Largest Human Family Tree Identifies Nearly 27 Million Ancestors

A team of scientists has combined modern and ancient genomes to build a new “genealogy of everyone,” in an achievement that sets the groundwork for future studies into our evolution and global spread.

A visualization showing the inferred human ancestral lineages over time and geographical location. Each line represents an ancestral relationship; the line’s width shows the frequency of the relationship. Colour indicates the estimated age of the ancestor. Image: Reproduced, with permission, from Wohns et al., A unified genealogy of modern and ancient genomes. Science (2022).

Thousands upon thousands of modern and ancient human genomes have been integrated into a coherent and unified genealogy, according to new research published in Science. It’s akin to a family tree, but it’s a whopper, as it contains nearly 27 million ancestors, making it the largest human genealogy ever created. The new map could be used to study human evolution and even assist with medical research having to do with hereditary diseases.

‘We have basically built a huge family tree, a genealogy for all of humanity that models as exactly as we can the history that generated all the genetic variation we find in humans today,” Yan Wong, an evolutionary geneticist at the Big Data Institute and a co-author of the study, explained in a University of Oxford statement. “This genealogy allows us to see how every person’s genetic sequence relates to every other, along with all the points of the genome.”

The network shows how individuals around the world are related to each other, and it predicts common ancestors, including when they lived and where they came from. It also models key events in human history, such as human migrations out of Africa and dispersals to other parts of the globe.

Researchers have been collecting human genomes for years, but the challenge has been in making sense of it all from a larger, holistic perspective.

Comparisons of these genomes have been difficult owing to disparate methods of gathering the data, the presence of multiple databases, and variances in terms of data quality and analysis. To compound the problem, each human genome contains segments from multiple ancestries, whether from various ethnic groups or different human populations altogether, such as Neanderthals and Denisovans.

These ancestries also exist across vast timescales, which represents yet another challenge.
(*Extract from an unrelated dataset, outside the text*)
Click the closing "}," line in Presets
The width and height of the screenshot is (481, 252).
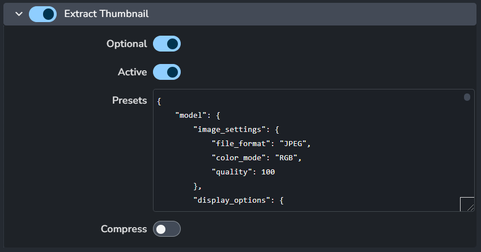pos(198,186)
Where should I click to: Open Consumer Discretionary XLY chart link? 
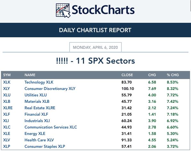point(50,89)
What’s needed are algorithms that can accommodate these challenges, and that’s exactly what the researchers are claiming to have achieved.

To create the map, Wong, with his colleagues, applied a “non-parametric tree-recording method” to modern and ancient human genomes, the oldest of which date back hundreds of thousands of years. I reached out to Sharon Browning, a biostatistician at the University of Washington who wasn’t involved in the research, to get her to take on the achievement.

“This paper is primarily about a great new tool for genetic studies called tskit, which is short for ‘tree sequence kit’,” explained Browning in an email. It’s called a tree because, “if you consider one small part of the genome in a number of individuals, and trace back the descent, eventually you get back to a single ancestor, like ‘mitochondrial Eve’ for the mitochondrial genome,” she said.

“That single ancestor is the root of the tree, and the set of individuals that you were considering are the tips of the branches of the tree.” Browning said the tree looks different along with different parts of the genome because of recombination (when the exchanging of genetic material results in variation), and that tskit is “used to infer the trees along the sequenced genome.”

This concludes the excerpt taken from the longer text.